[Dataset entries]
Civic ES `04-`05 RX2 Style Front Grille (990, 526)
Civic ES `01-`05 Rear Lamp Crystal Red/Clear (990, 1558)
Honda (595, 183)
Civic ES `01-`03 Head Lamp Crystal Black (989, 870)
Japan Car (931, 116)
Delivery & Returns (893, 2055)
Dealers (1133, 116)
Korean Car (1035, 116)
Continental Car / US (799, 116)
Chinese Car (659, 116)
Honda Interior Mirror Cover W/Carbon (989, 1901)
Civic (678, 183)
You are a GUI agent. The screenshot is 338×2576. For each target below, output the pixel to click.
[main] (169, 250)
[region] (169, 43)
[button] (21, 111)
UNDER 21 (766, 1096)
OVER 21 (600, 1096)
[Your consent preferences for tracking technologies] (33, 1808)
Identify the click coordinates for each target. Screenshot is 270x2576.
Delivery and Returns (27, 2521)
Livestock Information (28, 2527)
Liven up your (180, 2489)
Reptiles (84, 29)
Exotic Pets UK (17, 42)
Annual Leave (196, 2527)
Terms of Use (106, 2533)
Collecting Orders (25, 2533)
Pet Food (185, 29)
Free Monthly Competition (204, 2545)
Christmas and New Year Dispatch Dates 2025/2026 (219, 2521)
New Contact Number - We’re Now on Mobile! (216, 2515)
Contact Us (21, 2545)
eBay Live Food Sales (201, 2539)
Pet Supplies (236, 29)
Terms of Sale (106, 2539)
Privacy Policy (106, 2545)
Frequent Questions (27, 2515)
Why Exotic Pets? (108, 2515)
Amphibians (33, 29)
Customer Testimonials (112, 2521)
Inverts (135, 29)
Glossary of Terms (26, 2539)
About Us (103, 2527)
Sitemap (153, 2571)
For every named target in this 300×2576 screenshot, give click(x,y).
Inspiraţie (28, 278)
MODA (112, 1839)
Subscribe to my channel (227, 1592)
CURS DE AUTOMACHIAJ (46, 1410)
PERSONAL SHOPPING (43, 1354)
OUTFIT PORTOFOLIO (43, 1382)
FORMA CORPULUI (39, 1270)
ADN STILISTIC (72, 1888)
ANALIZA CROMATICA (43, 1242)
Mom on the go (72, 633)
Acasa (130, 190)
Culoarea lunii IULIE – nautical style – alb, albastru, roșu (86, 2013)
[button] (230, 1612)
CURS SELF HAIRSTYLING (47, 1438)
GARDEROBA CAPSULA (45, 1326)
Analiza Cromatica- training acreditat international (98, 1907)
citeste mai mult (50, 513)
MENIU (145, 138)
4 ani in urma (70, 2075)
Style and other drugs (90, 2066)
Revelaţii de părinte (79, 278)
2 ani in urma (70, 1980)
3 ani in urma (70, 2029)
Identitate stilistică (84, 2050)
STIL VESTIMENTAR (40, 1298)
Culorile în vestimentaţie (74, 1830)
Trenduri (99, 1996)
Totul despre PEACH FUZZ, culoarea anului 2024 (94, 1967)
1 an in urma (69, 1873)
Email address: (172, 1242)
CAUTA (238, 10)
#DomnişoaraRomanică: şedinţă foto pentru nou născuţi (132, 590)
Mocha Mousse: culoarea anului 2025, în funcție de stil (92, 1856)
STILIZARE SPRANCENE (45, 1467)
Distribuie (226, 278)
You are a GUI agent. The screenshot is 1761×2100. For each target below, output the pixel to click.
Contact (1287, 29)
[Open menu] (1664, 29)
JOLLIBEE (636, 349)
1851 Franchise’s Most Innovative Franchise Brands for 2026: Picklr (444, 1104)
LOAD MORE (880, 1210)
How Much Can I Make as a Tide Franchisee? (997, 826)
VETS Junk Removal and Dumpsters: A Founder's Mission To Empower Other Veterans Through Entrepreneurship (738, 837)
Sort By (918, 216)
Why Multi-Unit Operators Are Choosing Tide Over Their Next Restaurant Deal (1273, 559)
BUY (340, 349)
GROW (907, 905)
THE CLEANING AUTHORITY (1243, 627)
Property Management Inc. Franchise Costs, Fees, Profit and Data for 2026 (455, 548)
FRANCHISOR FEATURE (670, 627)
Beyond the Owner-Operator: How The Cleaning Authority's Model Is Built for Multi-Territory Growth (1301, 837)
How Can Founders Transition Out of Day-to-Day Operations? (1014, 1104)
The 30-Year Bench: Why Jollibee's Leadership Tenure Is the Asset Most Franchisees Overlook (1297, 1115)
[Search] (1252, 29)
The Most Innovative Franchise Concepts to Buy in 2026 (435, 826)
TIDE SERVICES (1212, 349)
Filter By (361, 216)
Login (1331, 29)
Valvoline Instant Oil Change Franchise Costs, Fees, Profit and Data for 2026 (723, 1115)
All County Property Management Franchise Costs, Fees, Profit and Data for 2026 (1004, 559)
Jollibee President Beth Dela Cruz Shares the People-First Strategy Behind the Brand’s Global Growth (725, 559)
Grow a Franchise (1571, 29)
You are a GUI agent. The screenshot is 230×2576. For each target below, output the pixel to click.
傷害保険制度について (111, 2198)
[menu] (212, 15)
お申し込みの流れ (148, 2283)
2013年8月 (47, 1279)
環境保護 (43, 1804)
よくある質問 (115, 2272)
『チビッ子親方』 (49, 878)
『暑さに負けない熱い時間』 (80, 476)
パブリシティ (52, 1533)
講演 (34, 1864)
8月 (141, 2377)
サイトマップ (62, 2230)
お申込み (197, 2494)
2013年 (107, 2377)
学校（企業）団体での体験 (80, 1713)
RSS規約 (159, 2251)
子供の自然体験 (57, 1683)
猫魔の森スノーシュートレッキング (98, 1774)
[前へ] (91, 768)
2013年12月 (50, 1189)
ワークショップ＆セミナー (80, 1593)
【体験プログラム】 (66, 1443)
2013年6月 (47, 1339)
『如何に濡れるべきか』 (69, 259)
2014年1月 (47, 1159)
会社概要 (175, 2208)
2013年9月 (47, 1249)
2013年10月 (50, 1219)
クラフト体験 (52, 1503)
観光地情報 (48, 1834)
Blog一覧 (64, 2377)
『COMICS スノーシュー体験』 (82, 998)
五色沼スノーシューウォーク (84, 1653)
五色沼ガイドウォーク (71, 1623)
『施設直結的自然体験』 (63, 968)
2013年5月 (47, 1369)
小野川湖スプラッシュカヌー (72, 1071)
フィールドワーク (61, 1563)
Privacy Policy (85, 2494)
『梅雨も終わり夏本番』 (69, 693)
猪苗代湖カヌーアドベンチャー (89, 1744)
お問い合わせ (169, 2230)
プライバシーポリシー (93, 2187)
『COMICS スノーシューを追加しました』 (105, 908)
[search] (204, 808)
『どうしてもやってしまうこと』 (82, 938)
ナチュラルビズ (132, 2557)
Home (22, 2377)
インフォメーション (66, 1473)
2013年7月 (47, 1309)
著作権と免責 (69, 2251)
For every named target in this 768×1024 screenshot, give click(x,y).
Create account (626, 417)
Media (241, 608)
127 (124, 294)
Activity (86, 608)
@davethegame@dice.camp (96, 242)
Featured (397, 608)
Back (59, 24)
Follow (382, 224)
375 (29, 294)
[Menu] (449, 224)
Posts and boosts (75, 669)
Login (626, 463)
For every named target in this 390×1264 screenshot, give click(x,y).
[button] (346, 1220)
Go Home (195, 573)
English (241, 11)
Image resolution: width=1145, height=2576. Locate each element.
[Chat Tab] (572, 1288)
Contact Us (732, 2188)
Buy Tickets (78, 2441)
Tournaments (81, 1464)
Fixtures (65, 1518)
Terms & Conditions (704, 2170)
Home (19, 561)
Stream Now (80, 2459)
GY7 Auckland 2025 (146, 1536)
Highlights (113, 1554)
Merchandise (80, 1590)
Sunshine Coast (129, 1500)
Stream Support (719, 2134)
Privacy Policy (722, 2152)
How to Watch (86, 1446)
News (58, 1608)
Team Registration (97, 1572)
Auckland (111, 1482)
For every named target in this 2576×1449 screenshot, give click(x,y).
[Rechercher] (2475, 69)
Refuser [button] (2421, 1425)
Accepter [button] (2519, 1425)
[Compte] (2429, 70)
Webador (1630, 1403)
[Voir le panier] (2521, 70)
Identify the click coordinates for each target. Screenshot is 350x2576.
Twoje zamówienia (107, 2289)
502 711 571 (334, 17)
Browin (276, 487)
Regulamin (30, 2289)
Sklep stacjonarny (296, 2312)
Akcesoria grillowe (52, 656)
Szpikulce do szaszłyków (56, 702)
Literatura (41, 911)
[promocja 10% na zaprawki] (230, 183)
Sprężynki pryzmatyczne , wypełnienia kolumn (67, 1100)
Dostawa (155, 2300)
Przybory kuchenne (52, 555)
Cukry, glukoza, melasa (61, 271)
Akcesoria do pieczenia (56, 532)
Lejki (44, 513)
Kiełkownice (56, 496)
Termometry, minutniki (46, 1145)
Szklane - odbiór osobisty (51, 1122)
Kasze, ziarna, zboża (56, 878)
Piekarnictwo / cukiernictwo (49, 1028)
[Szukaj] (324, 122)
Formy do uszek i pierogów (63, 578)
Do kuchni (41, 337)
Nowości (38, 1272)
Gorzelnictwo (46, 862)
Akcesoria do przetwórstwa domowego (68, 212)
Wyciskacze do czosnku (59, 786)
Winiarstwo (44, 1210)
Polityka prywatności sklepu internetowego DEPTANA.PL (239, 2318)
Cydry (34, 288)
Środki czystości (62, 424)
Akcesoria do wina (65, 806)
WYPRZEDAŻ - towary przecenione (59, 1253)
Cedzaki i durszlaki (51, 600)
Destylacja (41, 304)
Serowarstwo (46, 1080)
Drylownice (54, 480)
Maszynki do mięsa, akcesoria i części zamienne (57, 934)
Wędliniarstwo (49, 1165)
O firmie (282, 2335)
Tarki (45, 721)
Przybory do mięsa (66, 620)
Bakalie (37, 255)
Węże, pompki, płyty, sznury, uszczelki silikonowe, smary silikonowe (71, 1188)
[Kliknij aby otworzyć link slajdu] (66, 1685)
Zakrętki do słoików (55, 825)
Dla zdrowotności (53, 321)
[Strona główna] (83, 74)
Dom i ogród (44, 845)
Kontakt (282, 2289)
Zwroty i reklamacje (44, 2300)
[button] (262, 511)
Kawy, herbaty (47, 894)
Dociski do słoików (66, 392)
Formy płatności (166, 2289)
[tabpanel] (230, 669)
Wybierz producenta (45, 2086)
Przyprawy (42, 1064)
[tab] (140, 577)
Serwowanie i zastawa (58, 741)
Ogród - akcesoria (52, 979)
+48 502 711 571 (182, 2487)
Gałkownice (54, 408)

* About this exercise *
The lines from the start of the entries above through the line containing "GARDEROBA CAPSULA (45, 1326)" are the ones to return, please; copy them exactly and include both ends.

* Answer section *
Civic ES `04-`05 RX2 Style Front Grille (990, 526)
Civic ES `01-`05 Rear Lamp Crystal Red/Clear (990, 1558)
Honda (595, 183)
Civic ES `01-`03 Head Lamp Crystal Black (989, 870)
Japan Car (931, 116)
Delivery & Returns (893, 2055)
Dealers (1133, 116)
Korean Car (1035, 116)
Continental Car / US (799, 116)
Chinese Car (659, 116)
Honda Interior Mirror Cover W/Carbon (989, 1901)
Civic (678, 183)
You are a GUI agent. The screenshot is 338×2576. For each target below, output the pixel to click.
[main] (169, 250)
[region] (169, 43)
[button] (21, 111)
UNDER 21 (766, 1096)
OVER 21 (600, 1096)
[Your consent preferences for tracking technologies] (33, 1808)
Identify the click coordinates for each target. Screenshot is 270x2576.
Delivery and Returns (27, 2521)
Livestock Information (28, 2527)
Liven up your (180, 2489)
Reptiles (84, 29)
Exotic Pets UK (17, 42)
Annual Leave (196, 2527)
Terms of Use (106, 2533)
Collecting Orders (25, 2533)
Pet Food (185, 29)
Free Monthly Competition (204, 2545)
Christmas and New Year Dispatch Dates 2025/2026 (219, 2521)
New Contact Number - We’re Now on Mobile! (216, 2515)
Contact Us (21, 2545)
eBay Live Food Sales (201, 2539)
Pet Supplies (236, 29)
Terms of Sale (106, 2539)
Privacy Policy (106, 2545)
Frequent Questions (27, 2515)
Why Exotic Pets? (108, 2515)
Amphibians (33, 29)
Customer Testimonials (112, 2521)
Inverts (135, 29)
Glossary of Terms (26, 2539)
About Us (103, 2527)
Sitemap (153, 2571)
For every named target in this 300×2576 screenshot, give click(x,y).
Inspiraţie (28, 278)
MODA (112, 1839)
Subscribe to my channel (227, 1592)
CURS DE AUTOMACHIAJ (46, 1410)
PERSONAL SHOPPING (43, 1354)
OUTFIT PORTOFOLIO (43, 1382)
FORMA CORPULUI (39, 1270)
ADN STILISTIC (72, 1888)
ANALIZA CROMATICA (43, 1242)
Mom on the go (72, 633)
Acasa (130, 190)
Culoarea lunii IULIE – nautical style – alb, albastru, roșu (86, 2013)
[button] (230, 1612)
CURS SELF HAIRSTYLING (47, 1438)
GARDEROBA CAPSULA (45, 1326)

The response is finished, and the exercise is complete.